Information supplied: Begin

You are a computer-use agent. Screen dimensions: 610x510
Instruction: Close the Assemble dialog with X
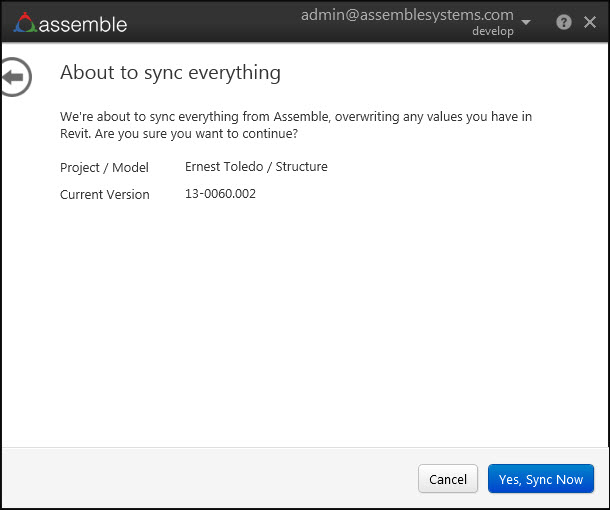pos(589,22)
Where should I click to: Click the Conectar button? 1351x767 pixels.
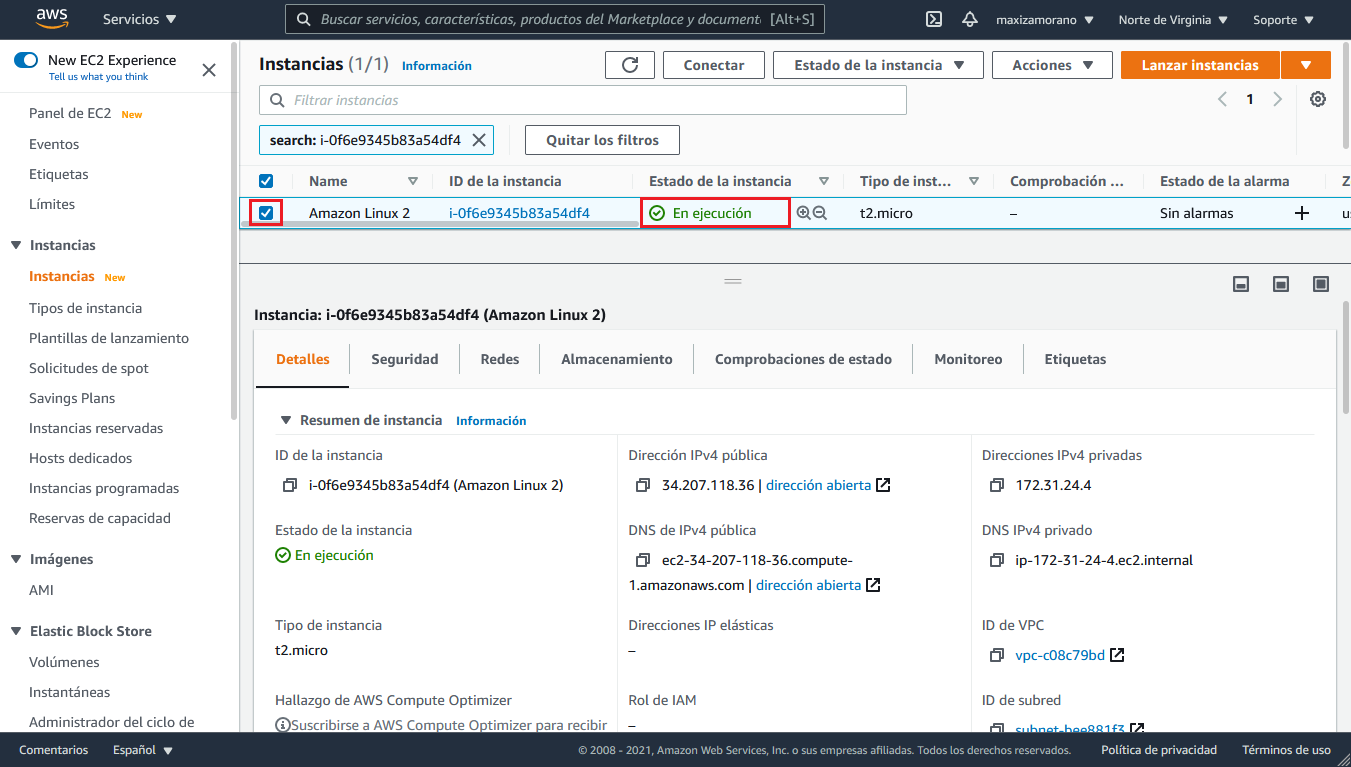[x=714, y=65]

Information supplied: End

▶ **Try it**
Output the listing above exactly as it stands; no picture should appear.

▶ **Task response**
You are a computer-use agent. Screen dimensions: 610x510
Instruction: Close the Assemble dialog with X
pos(589,22)
Where should I click to: Click the Conectar button? 1351x767 pixels.
[x=714, y=65]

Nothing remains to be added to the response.